Still, legislation in this regard has traditionally included a carve-out for the free exercise of civil liberties. In this vein — and in light of the PATRIOT Act and AUMF targeting threats to U.S. interests “both at home and abroad” — we might expect our surveillance apparatus to be uniform and not dependent upon suspect categories of discrimination such as alien status. By example, Americans after the Boston Marathon attack did not first ask whether the perpetrators were citizens or aliens. Rather, they initially asked whether global terror was the real culprit behind the two known Chechen perpetrators, the Tsarnaev brothers. Only after it was determined that international terror organizations likely did not play a role, did attention then center on whether the Tsarnaevs were citizens, permanent residents, or alien nonresidents. The outcome would determine whether the Federal Bureau of Investigation (FBI) or National Security Agency (NSA) could have more aggressively monitored — and potentially stopped them — even in the absence of a clear nexus with international terrorism. This is because FISA, as amended by the PATRIOT Act, prescribes an exemption to governmental investigations of citizens and permanent residents acting pursuant to the First Amendment’s protections for free expression; there is no comparable exclusion for aliens exercising such rights. Specifically, the FBI may apply for an investigation directed toward “obtain[ing] foreign intelligence information not concerning a United States person or . . . protect[ing] against international terrorism or clandestine intelligence activities, provided that such investigation of a United States person is not conducted solely upon the basis of activities protected by the first amendment to the Constitution.” In relying on a limited definition of “United States person” including only a citizen or lawful permanent resident, FISA draws an alienage-based distinction with regard to the Foreign Intelligence Surveillance Court’s (FISC) substantive ability to authorize monitoring. On the one hand, U.S. citizens and permanent residents are protected where their actions fall exclusively under the First Amendment’s guarantees of freedom of speech and press; to lose protection, their conduct must evidence completed, current, or imminent criminality. On the other hand, noncitizen, nonpermanent residents ostensibly do not receive these protections.

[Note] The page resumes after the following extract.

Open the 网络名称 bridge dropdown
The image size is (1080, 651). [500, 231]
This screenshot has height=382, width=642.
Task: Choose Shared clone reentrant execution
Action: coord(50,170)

The plight of the alien in the context of governmental surveillance is thus particularly fragile and leads to several lines of inquiry: Are aliens and U.S. persons equally entitled to constitutional safeguards, particularly with respect to due process and protections against unreasonable searches and seizures? Are First Amendment rights properly limited to U.S. persons, or are they essential to an alien’s liberty? Should aliens expect such rights where American citizens themselves are confronted with imminent acts of terror in their own homeland? Does this answer change if the danger is not perceived as imminent? In the absence of a FISA amendment that eliminates separate monitoring standards for U.S. persons and aliens, should not a “public monitoring defender” at least be appointed to minimize the potential for prosecutorial and judicial error by attending FISC proceedings on behalf of suspected targets? This Article concludes that such procedural safeguards are more effective at retaining America’s reputation as a beacon of liberty. Additionally, we should learn from our history of depriving blacks and Japanese Americans of civil liberties on national security grounds; we should thus apply monitoring orders aggressively but equally to aliens without succumbing to the easy temptation of depriving a vulnerable group of basic civil protections.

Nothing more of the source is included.